* **WHAT THIS TASK INVOLVES**
Your task is to copy every line below that contains the word "agent".

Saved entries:

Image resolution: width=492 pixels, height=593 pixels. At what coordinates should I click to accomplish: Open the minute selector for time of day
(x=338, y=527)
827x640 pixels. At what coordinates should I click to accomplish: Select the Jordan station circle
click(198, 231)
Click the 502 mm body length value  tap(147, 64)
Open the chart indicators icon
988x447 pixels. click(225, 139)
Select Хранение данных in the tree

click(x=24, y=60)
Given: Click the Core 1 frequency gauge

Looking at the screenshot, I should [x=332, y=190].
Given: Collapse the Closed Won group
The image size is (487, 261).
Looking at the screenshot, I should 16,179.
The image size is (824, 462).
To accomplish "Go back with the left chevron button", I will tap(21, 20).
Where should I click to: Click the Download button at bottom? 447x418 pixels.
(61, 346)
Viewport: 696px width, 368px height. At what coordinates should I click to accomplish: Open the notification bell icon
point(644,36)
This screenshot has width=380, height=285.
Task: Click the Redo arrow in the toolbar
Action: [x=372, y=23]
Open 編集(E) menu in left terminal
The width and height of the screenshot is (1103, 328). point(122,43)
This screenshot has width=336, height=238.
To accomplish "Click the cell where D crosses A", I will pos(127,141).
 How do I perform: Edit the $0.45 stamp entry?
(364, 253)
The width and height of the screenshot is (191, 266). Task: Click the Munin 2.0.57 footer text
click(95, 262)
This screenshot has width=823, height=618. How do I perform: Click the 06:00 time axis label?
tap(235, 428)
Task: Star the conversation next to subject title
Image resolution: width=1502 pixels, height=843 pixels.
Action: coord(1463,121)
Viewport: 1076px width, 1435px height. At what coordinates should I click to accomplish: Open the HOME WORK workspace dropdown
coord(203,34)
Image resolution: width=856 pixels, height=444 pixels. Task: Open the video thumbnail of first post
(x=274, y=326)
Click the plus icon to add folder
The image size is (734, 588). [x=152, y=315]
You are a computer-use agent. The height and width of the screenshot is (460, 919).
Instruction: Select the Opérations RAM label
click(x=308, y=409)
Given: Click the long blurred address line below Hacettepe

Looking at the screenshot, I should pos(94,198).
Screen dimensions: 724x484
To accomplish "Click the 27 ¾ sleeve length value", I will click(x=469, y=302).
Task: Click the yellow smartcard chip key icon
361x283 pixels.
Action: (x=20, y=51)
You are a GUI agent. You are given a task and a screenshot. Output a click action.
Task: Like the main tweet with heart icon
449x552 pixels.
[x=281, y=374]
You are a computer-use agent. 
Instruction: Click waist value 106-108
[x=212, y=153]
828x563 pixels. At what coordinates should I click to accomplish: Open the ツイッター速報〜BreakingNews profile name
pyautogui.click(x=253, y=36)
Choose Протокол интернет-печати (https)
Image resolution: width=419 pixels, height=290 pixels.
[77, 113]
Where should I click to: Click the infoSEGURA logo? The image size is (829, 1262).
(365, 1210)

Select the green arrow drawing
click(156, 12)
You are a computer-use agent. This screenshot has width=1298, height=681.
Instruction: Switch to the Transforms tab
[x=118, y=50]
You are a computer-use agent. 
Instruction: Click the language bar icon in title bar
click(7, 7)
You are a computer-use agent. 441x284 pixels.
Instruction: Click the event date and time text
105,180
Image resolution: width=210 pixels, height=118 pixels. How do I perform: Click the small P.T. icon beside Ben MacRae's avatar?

* **OUTPUT OF THE TASK**
You are a computer-use agent. The height and width of the screenshot is (460, 919).
You are a GUI agent. You are given a task and a screenshot. Output a click action.
You are a computer-use agent. 
You are a computer-use agent. This screenshot has width=1298, height=681.
You are a computer-use agent. 
You are a computer-use agent. 441x284 pixels.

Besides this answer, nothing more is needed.